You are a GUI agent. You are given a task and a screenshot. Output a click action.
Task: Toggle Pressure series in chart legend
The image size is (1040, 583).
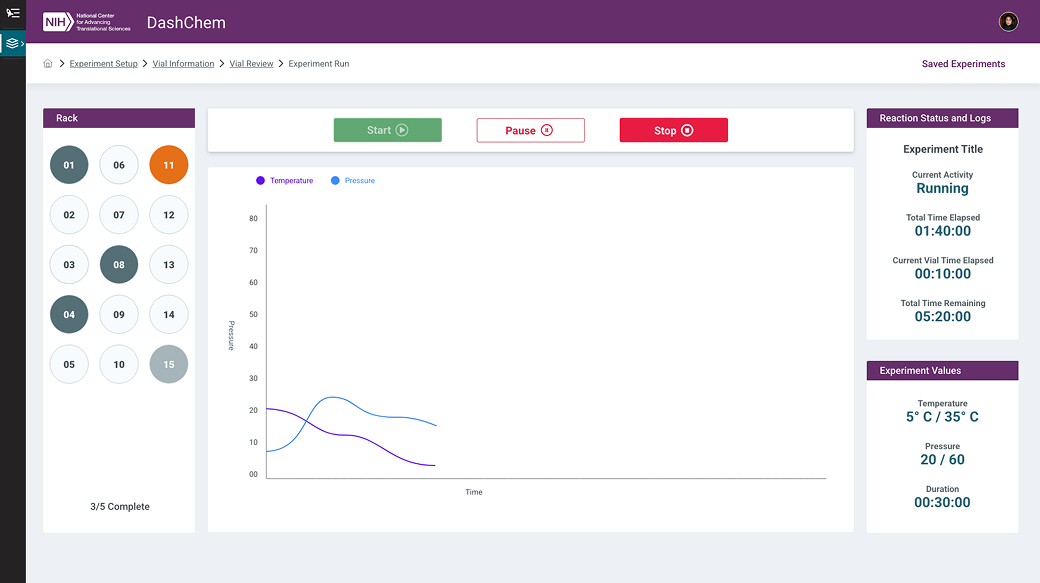[x=353, y=181]
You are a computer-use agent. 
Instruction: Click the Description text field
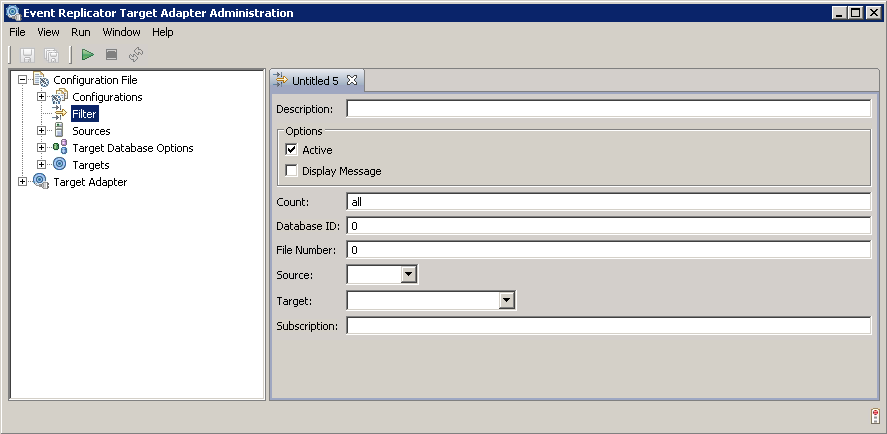608,108
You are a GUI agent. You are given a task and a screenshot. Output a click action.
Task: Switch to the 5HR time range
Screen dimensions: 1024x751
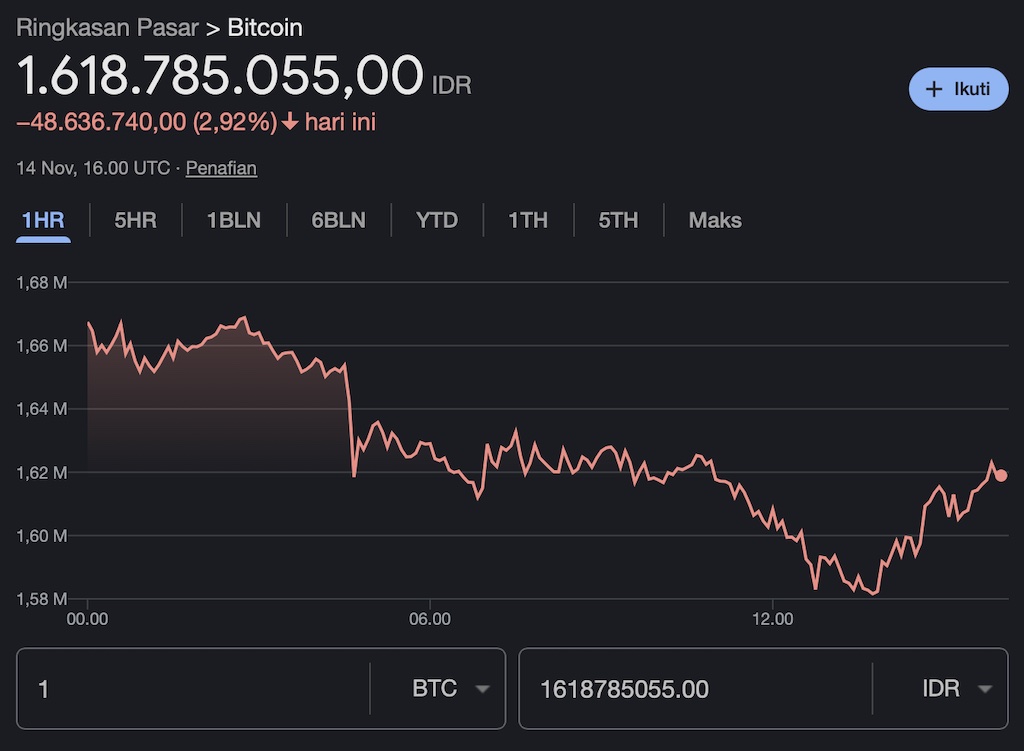(135, 220)
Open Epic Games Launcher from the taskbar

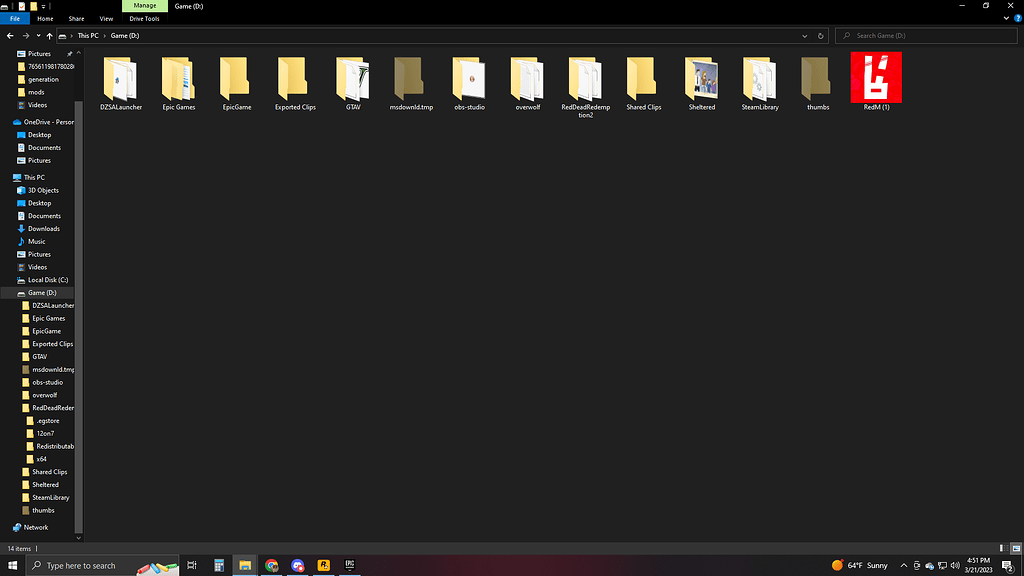[x=350, y=565]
■ ■ ■ ■ ■ ■ ■
Begin at the line containing "The image size is (1040, 583)." and extract every line through the end of the records, inclusive, exactly and only; omit pictures.

The image size is (1040, 583).
[x=353, y=181]
You are a computer-use agent. 
Instruction: Click the Description text field
608,108
You are a GUI agent. You are given a task and a screenshot. Output a click action.
Task: Switch to the 5HR time range
Screen dimensions: 1024x751
(135, 220)
Open Epic Games Launcher from the taskbar

[x=350, y=565]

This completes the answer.